Laura Whitstable se puso en pie.
—Tengo que irme.
—Podemos dejarte en algún sitio.
—No, gracias. Siento ganas de dar un paseo. Buenas noches, querida mía.
La puerta se cerró tras ella.
—La desaprobación estaba clara —observó Lawrence—. Soy una mala influencia en tu vida, Sarah. El dragón Edith echa fuego de verdad por su nariz cada vez que me deja entrar.
—Chist… te oirá.
—Eso es lo peor de los pisos. No hay intimidad…

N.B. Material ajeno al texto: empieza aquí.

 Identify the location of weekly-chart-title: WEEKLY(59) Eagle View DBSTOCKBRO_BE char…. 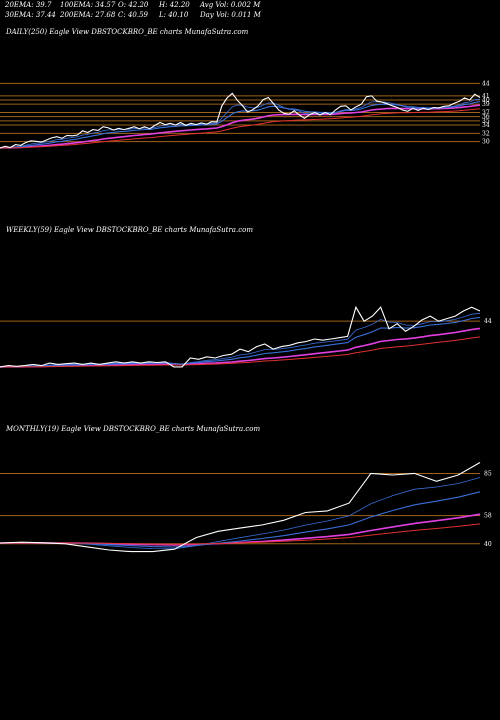
(130, 230).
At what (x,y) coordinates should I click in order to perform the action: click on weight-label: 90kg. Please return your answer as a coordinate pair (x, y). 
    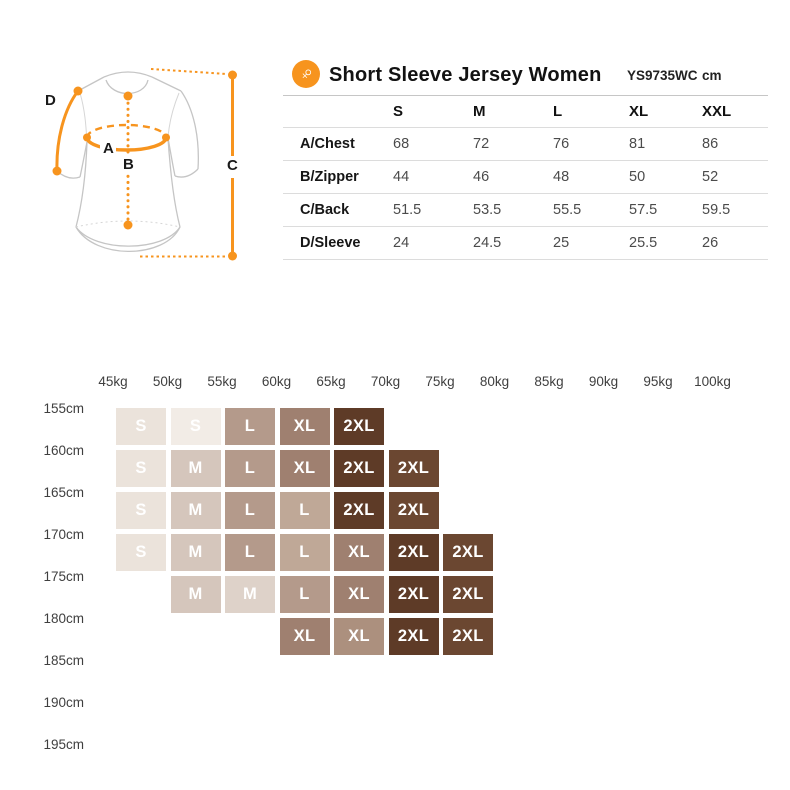
    Looking at the image, I should click on (604, 382).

Se había aproximado mucho a la joven. Sarah se alejó un poco, diciendo con tono ligero:
—No, nada es privado en un piso, ni siquiera las cañerías.
—¿Dónde estará tu madre esta noche?
—Ha salido a cenar.
—Tu madre es una de las mujeres más inteligentes que conozco.
—¿En qué sentido?
—Nunca se mete en nada, ¿verdad?
—No… oh, no.
—Como decía… una mujer inteligente… Bueno, vámonos. —La miró un instante—. Estás mejor que nunca, Sarah, esta noche. Así es como siempre debería ser.
—¿Por qué es tan importante esta noche? ¿Se celebra algo especial?
—Sí. Más tarde te diré lo que se celebra.